Kalam pushes solar as a key part of the 2030 energy independence plan, with an interesting twist: he links it to the agricultural sector, both for powering farms and for desalination plants to bring in fresh water. He ties in nanotechnology research -- something that India has already embraced -- to a drive to improve solar efficiencies. (Interestingly, while the chart accompanying the section on solar suggests that it would be used to produce hydrogen for fuel cells, Kalam only mentions it in passing in his speech.) Other less traditional sources of electricity include power from burning municipal waste and the introduction of thorium-based nuclear power plants. India has a greater supply of thorium than uranium, but what makes this proposal interesting is that thorium can't be used to produce weapons-grade nuclear material (I've been talking with a NASA researcher looking at thorium reactors, and will have a post on the subject soon). If India was to develop expertise in the development of thorium reactors (which also can have, depending upon use, more easily contained and handled wastes), it would be an interesting new twist in the question of nuclear power and nuclear weapons in the developing world.
Finally, the most interesting part of the speech has to bee Dr. Kalam's lengthy discussion of an aggressive move to Jatropha-based biofuels for transportation.
India has a potential to produce nearly 60 million tones of bio-fuel annually, thus making a significant and important contribution to the goal of Energy Independence. Indian Railways has already taken a significant step of running two passenger locomotives (Thanjavur to Nagore section) and six trains of diesel multiple units (Tiruchirapalli to Lalgudi, Dindigul and Karur sections) with a 5% blend of bio-fuel sourced from its in-house esterification plants.[...] What is needed is a full economic chain from farming, harvesting, extraction to esterification, blending and marketing. Apart from employment generation, bio-fuel has a significant potential to lead our country towards energy independence.

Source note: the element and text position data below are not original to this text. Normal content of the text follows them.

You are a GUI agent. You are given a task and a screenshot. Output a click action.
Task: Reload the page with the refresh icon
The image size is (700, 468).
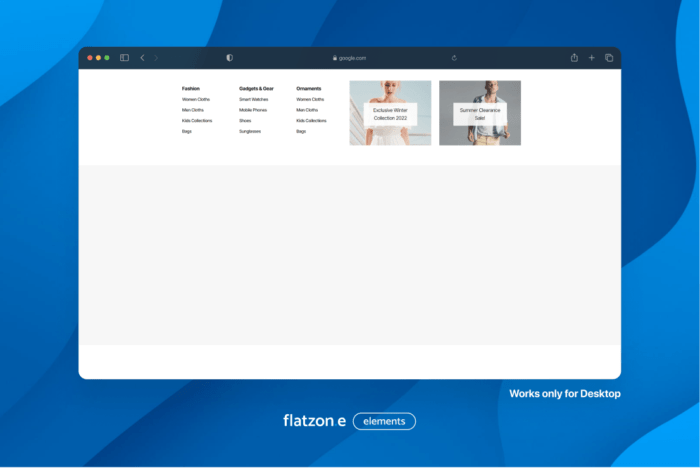454,58
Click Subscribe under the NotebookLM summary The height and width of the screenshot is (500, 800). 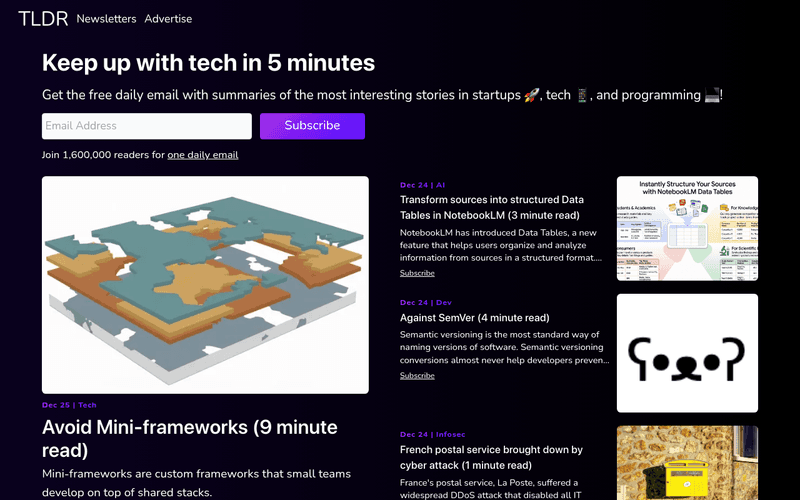417,273
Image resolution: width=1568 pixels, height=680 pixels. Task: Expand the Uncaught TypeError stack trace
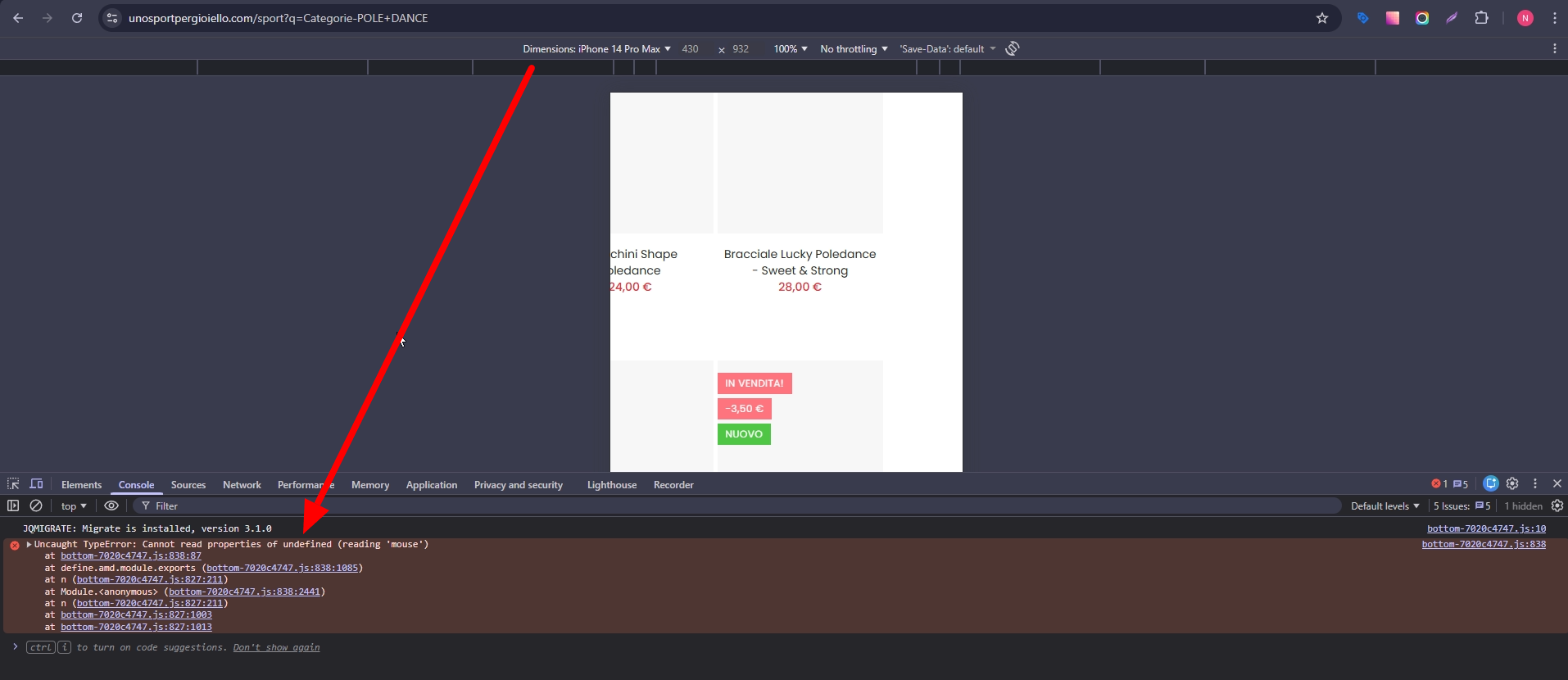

Jatropha appears to be the go-to plant for biofuel production, and while India is already making small amounts of biodiesel with it, other producers in Africa and the Middle East are adopting it as well.
Dr. Kalam's energy independence speech is by no means an indicator that India is on the path to a bright green future; in many ways, it foreshadows India going through a particularly difficult transition in the years to come. But in light of the recent debates in the United States over energy policy, it's interesting to see how a rapidly developing country deals with similar problems. Dr. Kamal's speech is a useful gauge of where India sees its energy future -- and where the Indian government still has blind spots.